─── Dataset excerpts
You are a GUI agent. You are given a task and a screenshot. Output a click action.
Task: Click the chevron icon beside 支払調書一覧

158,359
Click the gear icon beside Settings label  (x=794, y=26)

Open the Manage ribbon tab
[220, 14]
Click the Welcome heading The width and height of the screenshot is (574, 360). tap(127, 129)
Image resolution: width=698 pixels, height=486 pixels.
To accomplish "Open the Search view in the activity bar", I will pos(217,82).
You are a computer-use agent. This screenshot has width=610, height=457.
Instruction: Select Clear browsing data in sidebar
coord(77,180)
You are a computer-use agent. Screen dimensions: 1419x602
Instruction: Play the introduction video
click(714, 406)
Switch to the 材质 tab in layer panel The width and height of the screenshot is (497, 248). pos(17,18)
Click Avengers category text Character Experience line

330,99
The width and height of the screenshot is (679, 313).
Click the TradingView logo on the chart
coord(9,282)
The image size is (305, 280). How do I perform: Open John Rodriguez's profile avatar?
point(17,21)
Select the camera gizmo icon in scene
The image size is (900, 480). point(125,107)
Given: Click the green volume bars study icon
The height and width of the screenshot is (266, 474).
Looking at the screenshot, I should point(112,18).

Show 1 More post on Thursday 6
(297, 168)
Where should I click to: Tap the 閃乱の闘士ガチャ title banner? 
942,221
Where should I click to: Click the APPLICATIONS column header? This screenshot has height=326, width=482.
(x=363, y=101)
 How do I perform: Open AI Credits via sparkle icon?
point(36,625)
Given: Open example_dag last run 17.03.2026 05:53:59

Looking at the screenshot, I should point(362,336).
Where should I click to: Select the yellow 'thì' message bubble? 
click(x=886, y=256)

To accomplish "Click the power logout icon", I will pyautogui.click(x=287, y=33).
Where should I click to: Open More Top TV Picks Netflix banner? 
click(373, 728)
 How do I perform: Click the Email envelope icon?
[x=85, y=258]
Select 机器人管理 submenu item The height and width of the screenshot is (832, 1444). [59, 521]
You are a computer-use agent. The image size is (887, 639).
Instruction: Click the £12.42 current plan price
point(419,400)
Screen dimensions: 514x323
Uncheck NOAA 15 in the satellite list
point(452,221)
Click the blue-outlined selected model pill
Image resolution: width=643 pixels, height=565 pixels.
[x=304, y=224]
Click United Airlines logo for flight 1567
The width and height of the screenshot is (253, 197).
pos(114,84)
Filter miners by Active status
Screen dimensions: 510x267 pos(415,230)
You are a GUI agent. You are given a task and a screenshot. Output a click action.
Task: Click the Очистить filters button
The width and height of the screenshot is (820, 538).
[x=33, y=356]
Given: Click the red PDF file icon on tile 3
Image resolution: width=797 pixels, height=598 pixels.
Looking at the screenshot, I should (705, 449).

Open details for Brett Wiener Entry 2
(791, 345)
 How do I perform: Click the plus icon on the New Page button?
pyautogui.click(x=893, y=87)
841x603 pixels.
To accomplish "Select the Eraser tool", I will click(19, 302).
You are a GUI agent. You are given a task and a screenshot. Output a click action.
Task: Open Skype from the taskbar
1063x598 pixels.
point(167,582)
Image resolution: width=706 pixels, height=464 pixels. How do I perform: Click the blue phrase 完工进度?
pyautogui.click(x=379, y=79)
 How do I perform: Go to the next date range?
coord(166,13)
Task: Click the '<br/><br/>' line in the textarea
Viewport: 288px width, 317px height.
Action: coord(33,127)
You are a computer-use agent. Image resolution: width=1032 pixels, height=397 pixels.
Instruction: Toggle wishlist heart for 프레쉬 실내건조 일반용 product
──────
[Prompt] Retype every line of the material exactly as given.

[Written response]
You are a GUI agent. You are given a task and a screenshot. Output a click action.
Task: Click the chevron icon beside 支払調書一覧

158,359
Click the gear icon beside Settings label  (x=794, y=26)

Open the Manage ribbon tab
[220, 14]
Click the Welcome heading The width and height of the screenshot is (574, 360). tap(127, 129)
Image resolution: width=698 pixels, height=486 pixels.
To accomplish "Open the Search view in the activity bar", I will pos(217,82).
You are a computer-use agent. This screenshot has width=610, height=457.
Instruction: Select Clear browsing data in sidebar
coord(77,180)
You are a computer-use agent. Screen dimensions: 1419x602
Instruction: Play the introduction video
click(714, 406)
Switch to the 材质 tab in layer panel The width and height of the screenshot is (497, 248). pos(17,18)
Click Avengers category text Character Experience line

330,99
The width and height of the screenshot is (679, 313).
Click the TradingView logo on the chart
coord(9,282)
The image size is (305, 280). How do I perform: Open John Rodriguez's profile avatar?
point(17,21)
Select the camera gizmo icon in scene
The image size is (900, 480). point(125,107)
Given: Click the green volume bars study icon
The height and width of the screenshot is (266, 474).
Looking at the screenshot, I should point(112,18).

Show 1 More post on Thursday 6
(297, 168)
Where should I click to: Tap the 閃乱の闘士ガチャ title banner? 
942,221
Where should I click to: Click the APPLICATIONS column header? This screenshot has height=326, width=482.
(x=363, y=101)
 How do I perform: Open AI Credits via sparkle icon?
point(36,625)
Given: Open example_dag last run 17.03.2026 05:53:59

Looking at the screenshot, I should point(362,336).
Where should I click to: Select the yellow 'thì' message bubble? 
click(x=886, y=256)

To accomplish "Click the power logout icon", I will pyautogui.click(x=287, y=33).
Where should I click to: Open More Top TV Picks Netflix banner? 
click(373, 728)
 How do I perform: Click the Email envelope icon?
[x=85, y=258]
Select 机器人管理 submenu item The height and width of the screenshot is (832, 1444). [59, 521]
You are a computer-use agent. The image size is (887, 639).
Instruction: Click the £12.42 current plan price
point(419,400)
Screen dimensions: 514x323
Uncheck NOAA 15 in the satellite list
point(452,221)
Click the blue-outlined selected model pill
Image resolution: width=643 pixels, height=565 pixels.
[x=304, y=224]
Click United Airlines logo for flight 1567
The width and height of the screenshot is (253, 197).
pos(114,84)
Filter miners by Active status
Screen dimensions: 510x267 pos(415,230)
You are a GUI agent. You are given a task and a screenshot. Output a click action.
Task: Click the Очистить filters button
The width and height of the screenshot is (820, 538).
[x=33, y=356]
Given: Click the red PDF file icon on tile 3
Image resolution: width=797 pixels, height=598 pixels.
Looking at the screenshot, I should (705, 449).

Open details for Brett Wiener Entry 2
(791, 345)
 How do I perform: Click the plus icon on the New Page button?
pyautogui.click(x=893, y=87)
841x603 pixels.
To accomplish "Select the Eraser tool", I will click(19, 302).
You are a GUI agent. You are given a task and a screenshot. Output a click action.
Task: Open Skype from the taskbar
1063x598 pixels.
point(167,582)
Image resolution: width=706 pixels, height=464 pixels. How do I perform: Click the blue phrase 完工进度?
pyautogui.click(x=379, y=79)
 How do I perform: Go to the next date range?
coord(166,13)
Task: Click the '<br/><br/>' line in the textarea
Viewport: 288px width, 317px height.
Action: coord(33,127)
You are a computer-use agent. Image resolution: width=1032 pixels, height=397 pixels.
Instruction: Toggle wishlist heart for 프레쉬 실내건조 일반용 product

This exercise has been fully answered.